= He Hui =

Chinese opera singer (born 1972)

He Hui (和慧; born 1972 in Ankang, China), is a Chinese operatic lirico-spinto soprano known in the West and on record covers as Hui He.

He Hui trained vocally at the Conservatory in Xi'an under Professor Rao Yujian (饶余鋻). One of the winners (2nd place) of the Operalia Competition in 2000 and the Verdi Competition in Busseto Voci Verdiane in 2002 (1st place), she began as a mezzo-soprano and made her operatic debut in Shanghai, China in Mozart's Cosi fan tutte as Dorabella. Her first operatic acclaim in Europe came when performing the role of Cio Cio San in Puccini's Madama Butterfly. She was also chosen to sing Cio Cio San in the Italian production of Madama Butterfly which celebrated the centenary of the opera's first performance and which was seen throughout Italy.

She was the first Chinese soprano to assume the Verdian role of Aida, she debuted this role in Vienna (2008), New York (2010), and Chicago (2012). She has remained associated with this role and has recorded it twice on video. She is also known for singing the title role in Puccini's opera Tosca, which brought her her first major breakthrough in European opera houses. Her operatic repertoire comprises some 12 Verdian soprano roles and 12 verismo operatic roles, 7 of which belong to Puccini. In 2013 the 200th year of Verdi's birth, she performed Verdi's Requiem at the Arena di Verona and Aida in La Scala. She also takes up the Elsa in Richard Wagner's Lohengrin in 2013. He Hui resides at Verona, Italy. She was also featured in the 2017-2018 season at the Metropolitan Opera of New York as Cio Cio San in the opera Madama Butterfly. She continues to sing this role in New York in the season 2019-2020.

==Connections in China==
He Hui maintains a close relationship with Chinese classical music circles and performed at the National Opera House Beijing in Verdi's 'Un Ballo Di Maschera' in 2012.

In December 2013, a scheduled recital of Verdian opera excerpts at Xi'an had to be cancelled when the soprano reported a loss of voice after a heated row with the management of the performance venue over rehearsal arrangements.

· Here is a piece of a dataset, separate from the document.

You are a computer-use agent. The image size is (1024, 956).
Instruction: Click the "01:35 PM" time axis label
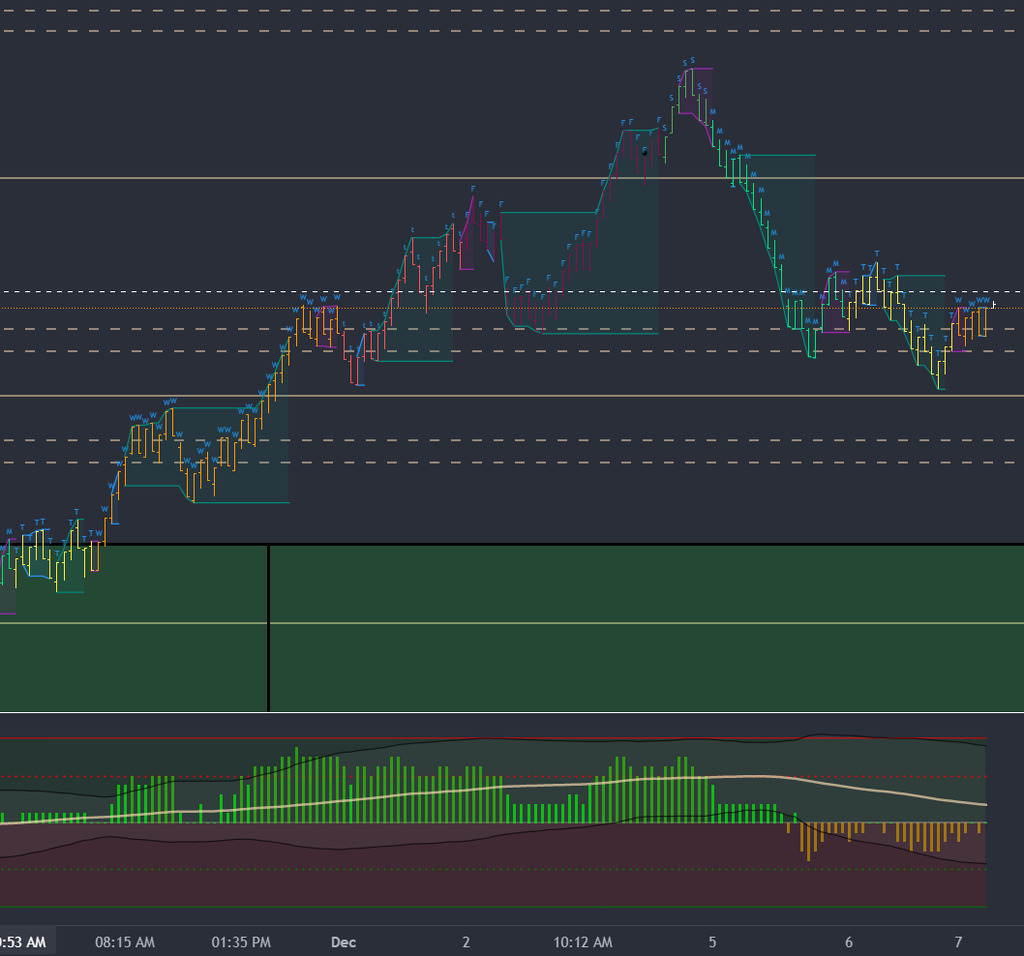click(241, 942)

In January 2015, she sang the title role of Aida under Zubin Mehta at the Beijing National Centre for the Performing Arts.

==Discography==
CD
- Hui He Sings Verdi & Puccini - Arias from Aida, Un Ballo in Maschera, Il Trovatore, Atilla, Manon Lescaut, Madam Butterfly, Tosca & Turandot. Oehms.
DVD
- Verdi: Aida - Maggio Musicale Fiorentino, Zubin Mehta, Florence 2011
- Verdi: Aida - Arena di Verona, Daniel Oren, Verona 2012 - released on Opus Arte
- Madame Butterfly - The Trace of the Butterfly - Documentary including highlights from Puccini Festival performance in Torre del Lago.